Does a mandarin really care if it has sand in the tank? I'm not so sure. I had scooters who would bury themselves at night but mandarins that I've kept would simply sleep on top of the sand, not in it. And I'm not so sure that having a sandbed means you have more bugs in the tank for hunting, really the best breeding grounds for bugs and pods is basically anyplace where they can't be hunted (so pod piles and / or refugia, and so on).

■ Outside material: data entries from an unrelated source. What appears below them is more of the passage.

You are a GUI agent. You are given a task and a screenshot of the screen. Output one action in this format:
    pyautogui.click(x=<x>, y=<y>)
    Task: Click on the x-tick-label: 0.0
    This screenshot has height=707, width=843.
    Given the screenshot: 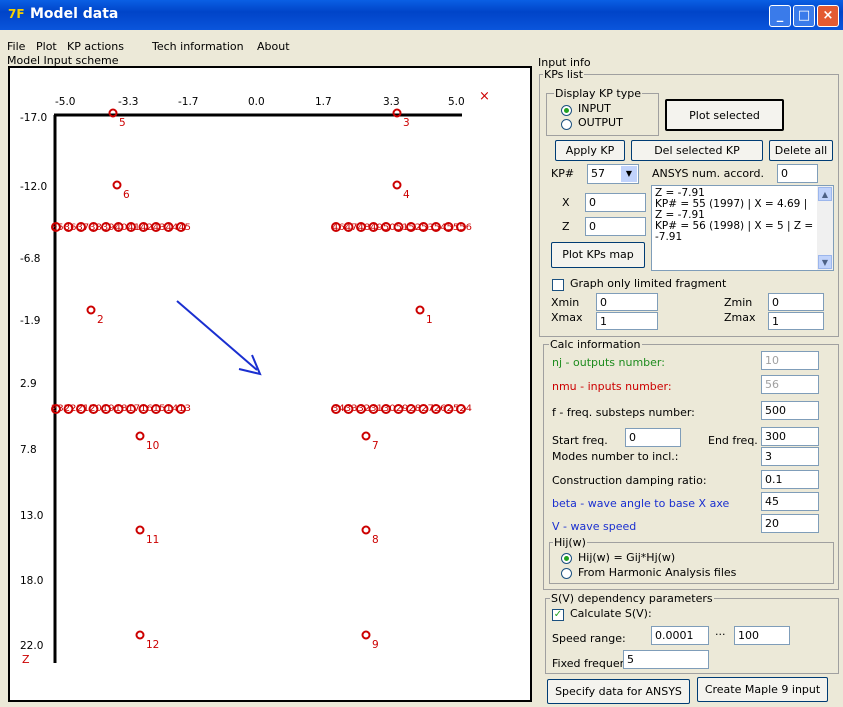 What is the action you would take?
    pyautogui.click(x=256, y=102)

I used to think my fairy wrasses would care if there was no sand bed, as I used to have a
C. rubriventralis who would occasionally sleep buried in the sand. Eventually he stopped doing that though, in preference for spots in the rocks that he could make a sleeping cocoon. I have never observed my
C. lubbocki or my
C. cyanopleura sleep in the sand either, they find nooks and crevasses to sleep in and they seem to be OK with that. So personally I've lost another reason to not abandon the sand bed since I used to say "my fairy wrasse sleeps in the sand bed."
Sand sifting gobies, and burrowing fish such as jawfish require a soft subtrate still of course. Of course in the case of a jawfish you not only require a sand bed but you require a DEEP sandbed so the fish can make a burrow with the proper depth and so on.
But as for other fish, at least, I can't imagine that any of my fish (tang, wrasses, clowns, hawkfish, blenny) care enough about the sandbed that whether it's there or not has any impact on psychological well being. I'd say rocks with hiding holes and texture is more important to them.
Now LPS though .. I always thought some LPS look better on sand. Open brain corals, plate corals, etc. I think these seem to belong on a sandbed. I suppose you could have them on a hard substrate but it seems kind of .. I dunno .. not quite right.